Items from a data source:
#####

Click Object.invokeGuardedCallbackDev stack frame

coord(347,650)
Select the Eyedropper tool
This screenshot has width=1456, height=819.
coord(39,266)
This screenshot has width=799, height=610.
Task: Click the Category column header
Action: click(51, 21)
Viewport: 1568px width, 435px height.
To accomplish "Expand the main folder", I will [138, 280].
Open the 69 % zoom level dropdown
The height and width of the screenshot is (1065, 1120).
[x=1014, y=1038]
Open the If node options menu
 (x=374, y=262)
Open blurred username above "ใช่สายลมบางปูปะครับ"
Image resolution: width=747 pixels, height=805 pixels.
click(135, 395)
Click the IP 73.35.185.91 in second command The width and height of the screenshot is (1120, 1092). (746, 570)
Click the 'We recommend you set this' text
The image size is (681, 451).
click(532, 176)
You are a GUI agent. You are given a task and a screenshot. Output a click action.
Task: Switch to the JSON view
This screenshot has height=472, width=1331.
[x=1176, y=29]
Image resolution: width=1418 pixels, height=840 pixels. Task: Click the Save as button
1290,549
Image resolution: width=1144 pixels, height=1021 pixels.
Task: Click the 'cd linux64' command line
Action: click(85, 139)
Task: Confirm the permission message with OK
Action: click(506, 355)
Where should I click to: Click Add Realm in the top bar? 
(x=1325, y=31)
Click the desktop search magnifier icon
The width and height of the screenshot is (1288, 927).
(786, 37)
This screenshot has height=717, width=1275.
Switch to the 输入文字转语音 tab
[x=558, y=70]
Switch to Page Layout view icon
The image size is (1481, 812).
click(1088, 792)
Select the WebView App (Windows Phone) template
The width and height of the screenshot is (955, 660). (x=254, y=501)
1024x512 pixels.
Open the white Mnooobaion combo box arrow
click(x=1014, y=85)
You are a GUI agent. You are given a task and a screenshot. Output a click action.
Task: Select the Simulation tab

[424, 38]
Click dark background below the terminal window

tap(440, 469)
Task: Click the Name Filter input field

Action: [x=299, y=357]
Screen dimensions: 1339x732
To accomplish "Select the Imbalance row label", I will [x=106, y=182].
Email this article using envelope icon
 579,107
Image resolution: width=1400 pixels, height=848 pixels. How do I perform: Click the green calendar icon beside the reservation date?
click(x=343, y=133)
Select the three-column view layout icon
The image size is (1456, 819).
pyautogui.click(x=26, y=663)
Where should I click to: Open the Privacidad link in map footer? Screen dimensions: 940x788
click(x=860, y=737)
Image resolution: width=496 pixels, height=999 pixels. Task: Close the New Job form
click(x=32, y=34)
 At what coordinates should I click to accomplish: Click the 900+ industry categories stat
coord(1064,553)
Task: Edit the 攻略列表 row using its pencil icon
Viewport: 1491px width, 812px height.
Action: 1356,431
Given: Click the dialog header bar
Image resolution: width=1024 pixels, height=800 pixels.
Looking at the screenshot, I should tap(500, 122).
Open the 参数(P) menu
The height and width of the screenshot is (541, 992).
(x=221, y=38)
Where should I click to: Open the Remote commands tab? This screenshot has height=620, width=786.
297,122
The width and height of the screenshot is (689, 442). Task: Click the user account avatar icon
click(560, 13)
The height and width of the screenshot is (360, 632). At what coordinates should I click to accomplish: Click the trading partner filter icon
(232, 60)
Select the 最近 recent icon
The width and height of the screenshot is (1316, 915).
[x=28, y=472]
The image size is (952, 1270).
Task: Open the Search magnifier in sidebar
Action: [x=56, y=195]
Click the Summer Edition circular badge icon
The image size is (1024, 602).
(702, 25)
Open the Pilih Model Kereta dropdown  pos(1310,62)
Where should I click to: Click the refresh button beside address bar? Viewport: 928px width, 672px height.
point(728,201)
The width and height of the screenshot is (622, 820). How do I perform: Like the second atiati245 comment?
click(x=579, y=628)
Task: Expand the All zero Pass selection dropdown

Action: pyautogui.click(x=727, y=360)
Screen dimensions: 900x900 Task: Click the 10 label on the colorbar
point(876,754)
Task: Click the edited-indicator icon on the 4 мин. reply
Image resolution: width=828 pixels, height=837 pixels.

#####

▸ **Set task**:
Please state how many lines in the entries above contain the string "label". Reply with the number only.

▸ **Reply to the task**:
2